Deploy your service locally

```bash
$ lever deploy
```

This takes the whole current directory, archives it and deploys it onto Lever, in an environment that was created by default: `dev.lever`.

###### Invoke via CLI

```bash
$ lever invoke lever://dev.lever/helloService/sayHello '"world"'

"Hello, world!"

# Or even shorter (only for dev.lever)...
$ lever invoke /helloService/sayHello '"world"'

"Hello, world!"
```

Remember to use proper JSON for arguments. This includes the quotes for strings.

###### Invoke via HTTP POST request

```bash
# Without docker-machine
$ curl -H "Content-Type: application/json" -X POST -d '["world"]' \
http://127.0.0.1:8080/helloService/sayHello?forceenv=dev.lever

"Hello, world!"

# With docker-machine
$ curl -H "Content-Type: application/json" -X POST -d '["world"]' \
http://$(docker-machine ip default):8080/helloService/sayHello?forceenv=dev.lever

"Hello, world!"
```

Notice the `forceenv` query param at the end of the command. This is a convenience feature that allows you to access Lever's HTTP API without having `dev.lever` assigned to the listening IP (and also configuring Lever to serve on port `80`).
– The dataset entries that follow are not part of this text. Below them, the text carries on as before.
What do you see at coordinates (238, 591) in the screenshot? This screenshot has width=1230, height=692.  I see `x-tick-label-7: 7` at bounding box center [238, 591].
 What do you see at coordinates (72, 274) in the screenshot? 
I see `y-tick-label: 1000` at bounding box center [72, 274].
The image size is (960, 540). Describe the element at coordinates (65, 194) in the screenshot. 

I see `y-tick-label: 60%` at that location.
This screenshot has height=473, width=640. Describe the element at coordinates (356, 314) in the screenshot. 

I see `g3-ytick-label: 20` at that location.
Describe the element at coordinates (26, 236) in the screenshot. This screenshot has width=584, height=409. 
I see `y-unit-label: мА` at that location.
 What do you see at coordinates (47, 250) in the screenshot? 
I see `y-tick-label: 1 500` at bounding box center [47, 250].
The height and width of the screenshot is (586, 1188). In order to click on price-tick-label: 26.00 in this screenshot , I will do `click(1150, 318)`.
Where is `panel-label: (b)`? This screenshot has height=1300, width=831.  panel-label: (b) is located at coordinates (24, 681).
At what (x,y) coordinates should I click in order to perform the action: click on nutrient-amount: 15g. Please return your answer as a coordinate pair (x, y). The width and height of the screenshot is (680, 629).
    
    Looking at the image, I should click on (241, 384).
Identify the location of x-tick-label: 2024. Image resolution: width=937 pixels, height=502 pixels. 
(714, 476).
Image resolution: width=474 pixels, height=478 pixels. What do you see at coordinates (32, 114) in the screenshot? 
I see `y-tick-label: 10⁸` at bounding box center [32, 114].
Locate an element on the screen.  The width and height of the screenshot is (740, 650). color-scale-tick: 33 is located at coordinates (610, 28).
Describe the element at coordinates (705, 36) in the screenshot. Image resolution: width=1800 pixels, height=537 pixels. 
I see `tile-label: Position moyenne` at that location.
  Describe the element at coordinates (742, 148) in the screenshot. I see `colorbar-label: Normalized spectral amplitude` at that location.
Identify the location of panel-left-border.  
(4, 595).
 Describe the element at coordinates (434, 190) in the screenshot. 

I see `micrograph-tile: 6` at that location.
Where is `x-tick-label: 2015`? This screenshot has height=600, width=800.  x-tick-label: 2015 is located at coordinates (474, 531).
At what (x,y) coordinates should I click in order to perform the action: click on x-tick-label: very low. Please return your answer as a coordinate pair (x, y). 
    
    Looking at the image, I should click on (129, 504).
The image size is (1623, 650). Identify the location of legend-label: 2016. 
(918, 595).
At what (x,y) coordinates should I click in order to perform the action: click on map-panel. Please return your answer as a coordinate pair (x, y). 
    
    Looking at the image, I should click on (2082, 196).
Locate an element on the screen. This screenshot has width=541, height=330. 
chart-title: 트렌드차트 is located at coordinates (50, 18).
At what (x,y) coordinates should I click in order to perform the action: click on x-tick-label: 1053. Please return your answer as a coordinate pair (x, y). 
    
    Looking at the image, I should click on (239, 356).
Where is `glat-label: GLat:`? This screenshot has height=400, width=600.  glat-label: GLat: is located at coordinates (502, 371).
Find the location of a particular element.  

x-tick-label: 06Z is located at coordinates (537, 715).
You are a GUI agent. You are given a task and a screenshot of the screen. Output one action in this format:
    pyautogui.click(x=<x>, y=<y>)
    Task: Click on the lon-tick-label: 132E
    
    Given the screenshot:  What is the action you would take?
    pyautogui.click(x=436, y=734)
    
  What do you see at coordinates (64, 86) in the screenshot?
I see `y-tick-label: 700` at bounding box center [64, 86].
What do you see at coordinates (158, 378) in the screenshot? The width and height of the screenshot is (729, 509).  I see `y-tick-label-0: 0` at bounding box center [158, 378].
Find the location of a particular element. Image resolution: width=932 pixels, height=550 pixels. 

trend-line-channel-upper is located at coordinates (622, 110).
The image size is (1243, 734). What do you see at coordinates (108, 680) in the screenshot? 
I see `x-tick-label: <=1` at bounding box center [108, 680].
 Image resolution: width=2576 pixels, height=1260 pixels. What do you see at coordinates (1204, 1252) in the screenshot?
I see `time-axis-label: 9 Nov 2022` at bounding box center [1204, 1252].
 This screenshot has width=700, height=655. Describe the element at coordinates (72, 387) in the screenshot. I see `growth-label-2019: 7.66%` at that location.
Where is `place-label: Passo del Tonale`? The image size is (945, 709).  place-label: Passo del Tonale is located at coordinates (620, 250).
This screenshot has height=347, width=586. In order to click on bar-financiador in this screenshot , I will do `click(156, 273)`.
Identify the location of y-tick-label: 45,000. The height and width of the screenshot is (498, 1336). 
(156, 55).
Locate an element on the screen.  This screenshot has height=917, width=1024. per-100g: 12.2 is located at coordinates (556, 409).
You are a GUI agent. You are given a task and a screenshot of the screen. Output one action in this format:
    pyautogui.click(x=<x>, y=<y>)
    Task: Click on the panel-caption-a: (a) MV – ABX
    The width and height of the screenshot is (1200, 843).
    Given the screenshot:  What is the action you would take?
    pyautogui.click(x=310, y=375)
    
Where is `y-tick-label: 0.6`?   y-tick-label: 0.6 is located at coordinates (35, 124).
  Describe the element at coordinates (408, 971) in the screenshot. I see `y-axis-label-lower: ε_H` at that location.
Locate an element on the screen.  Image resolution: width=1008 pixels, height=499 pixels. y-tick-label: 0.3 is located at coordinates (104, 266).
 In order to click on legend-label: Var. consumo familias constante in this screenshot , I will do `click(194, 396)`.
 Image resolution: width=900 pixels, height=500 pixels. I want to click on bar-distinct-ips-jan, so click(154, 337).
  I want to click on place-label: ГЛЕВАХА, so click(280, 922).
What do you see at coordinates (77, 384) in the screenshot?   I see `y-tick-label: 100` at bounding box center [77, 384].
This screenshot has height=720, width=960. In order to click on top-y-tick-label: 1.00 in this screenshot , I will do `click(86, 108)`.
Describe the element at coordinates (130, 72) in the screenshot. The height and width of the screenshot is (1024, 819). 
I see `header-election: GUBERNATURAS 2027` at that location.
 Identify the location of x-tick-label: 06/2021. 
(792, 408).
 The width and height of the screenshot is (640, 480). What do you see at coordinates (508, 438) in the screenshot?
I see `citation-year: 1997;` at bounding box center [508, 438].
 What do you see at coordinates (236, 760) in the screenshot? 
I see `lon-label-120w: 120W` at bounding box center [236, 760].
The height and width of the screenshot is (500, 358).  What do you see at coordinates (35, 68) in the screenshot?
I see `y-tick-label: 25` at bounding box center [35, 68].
###### Invoke from browser (via HTTP API)

```javascript
$.ajax({
'type': 'POST',
'url': 'http://127.0.0.1:8080/helloService/sayHello?forceenv=dev.lever',
'contentType': 'application/json',
'data': JSON.stringify(["world"]),
'dataType': 'json',
'success': function (data) {
console.log(data); // Hello, world!
},
});
```

Note that when using docker-machine, you need to replace `127.0.0.1` with the output of the command `docker-machine ip default`.

###### Invoke from Node

```bash
$ npm install leveros
```

```javascript
var leveros = require('leveros');

var client = new leveros.Client();
client.forceHost = process.env.LEVEROS_IP_PORT;
var service = client.service('dev.lever', 'helloService');
service.invoke('sayHello', "world", function (error, reply) {
console.log(reply); // Hello, world!
});
```

```bash
# Without docker-machine
$ LEVEROS_IP_PORT="127.0.0.1:8080" node client.js

# With docker-machine
$ LEVEROS_IP_PORT="$(docker-machine ip default):8080" node client.js
```

Setting `LEVEROS_IP_PORT` is necessary so that you can invoke the `dev.lever` environment without adding an entry for it in `/etc/hosts` and setting the listen port to `80`.

### What's next?

To learn more about using Lever OS, check the [full documentation](https://leveros.readme.io/).

Contributing
------------

* Please report bugs as [GitHub issues](https://github.com/leveros/leveros/issues).
* Join us on [Gitter](https://gitter.im/leveros/leveros)!
* Questions via GitHub issues are welcome!
* PRs welcome! But please give a heads-up in GitHub issue before starting work. If there is no GitHub issue for what you want to do, please create one.
* To build from source, check the [contributing](./doc/contributing.md) page.

Security Disclosure
-------------------

Security is very important to us. If you have any issue regarding security, please disclose the information responsibly by sending an email to `security [at] leveros.com` and not by creating a GitHub issue.

Licensing
---------

Lever OS is licensed under the Apache License, Version 2.0. See [LICENSE.md](./LICENSE.md) for the full license text.